I love that animation, particularly animation aimed at younger viewers, is starting to tackle deeper subjects. Look at Coco or Soul for examples of this shift. It speaks to bravery on the part of the studios and an emotional awareness on part of the writers and directors. The trick is to balance those more adult aspects with a younger person’s point of view and perspective of the world; you can’t share a message if you don’t have enough common ground.
And this is where Vivo, for all its wonderfulness around Cuba, music, love, and loss, stumbles. It really isn’t balanced for the widest audience. I suspect it will resonate much more for adults than kids, despite some fun and funny moments.
The main culprit is the script by Kirk DeMicco (The Croods) and Quiara Alegría Hudes (In the Heights) which hides Ynairaly Simo’s reasons for engaging on the adventure until it’s too late for audiences to latch into it. Adults may see what’s going on, but many kids just won’t and, for all her wonderful and brave acting, she just comes off as being silly rather than purposeful and with something invested until near the end.

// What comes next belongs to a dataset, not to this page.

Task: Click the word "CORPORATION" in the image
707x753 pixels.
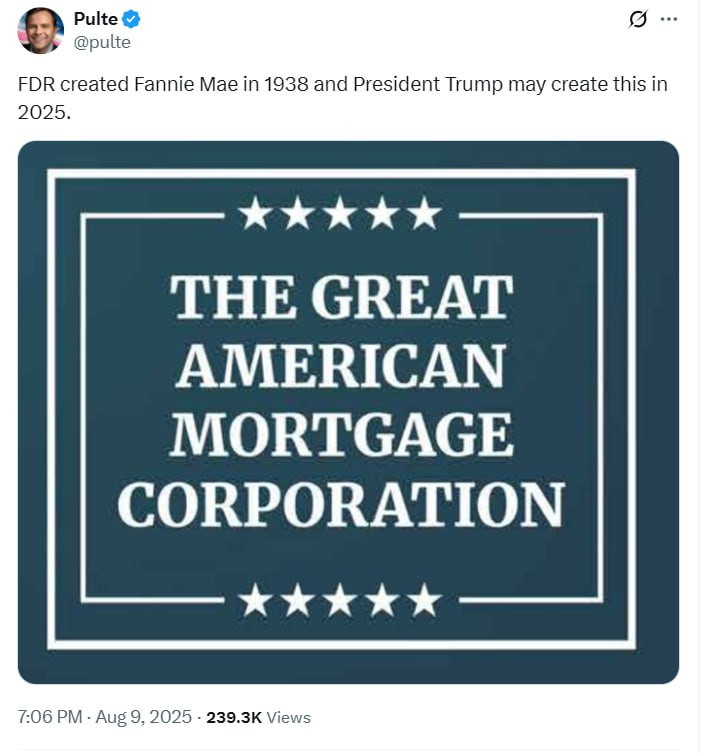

Fortunately, Lin-Manuel Miranda’s (In the Heights) energy, and his ability to connect with the other characters, does help pull it all along. And his songs don’t suck either. Michael Rooker (Fantasy Island) gets a prime bit of screen time…and is every bit as memorable as Sterling Holloway’s (or even Scarlett Johansen’s) turn as Kaa in Jungle Book. (Rooker also had a double opening weekend with The Suicide Squad.) And Gloria Estefan as the lost love and famous singer was an inspired choice, though I wish she’d have gotten to let loose her chops some more. The rest of the voice cast is generally serviceable.

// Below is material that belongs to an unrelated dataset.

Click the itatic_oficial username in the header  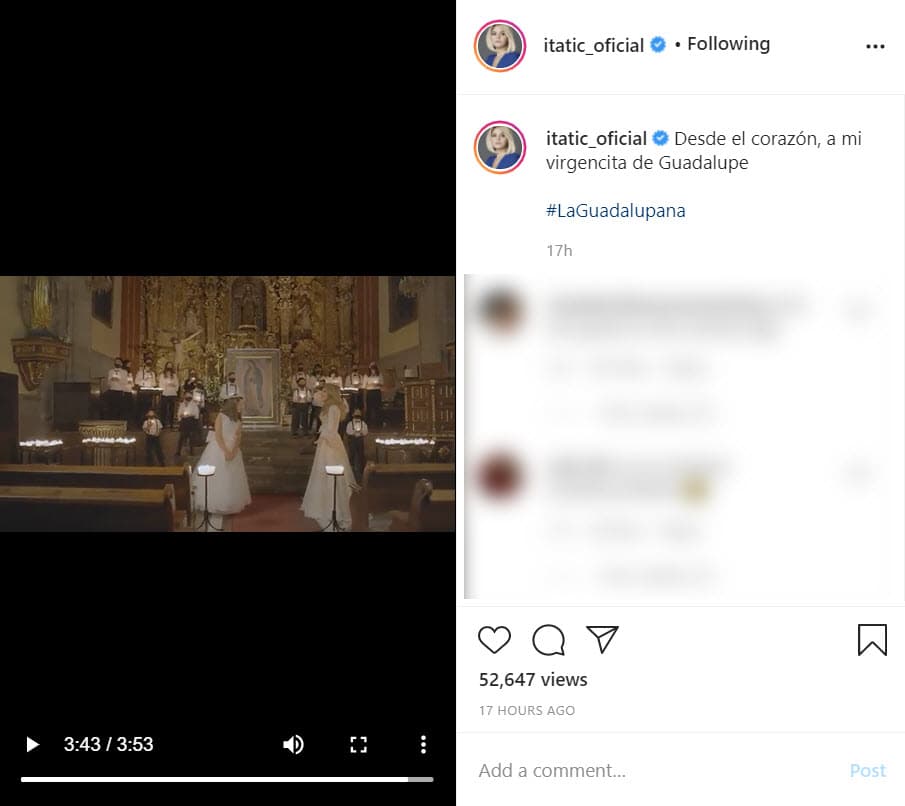click(596, 44)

Vivo is really a sweet film to share. The story may be, well, incredulous, but the message and emotions are real. And the animation has moments of true beauty, though it is generally just your typical 3D CGI that we’ve grown used to accepting. It works, but I’m still finding the clash between landscape photo-realism and weird balloon people a struggle at times mentally. All that said, it certainly entertains. And, depending on where you are in life and mood, it may just grab you by the shoulders and shake you (in a good way) a little.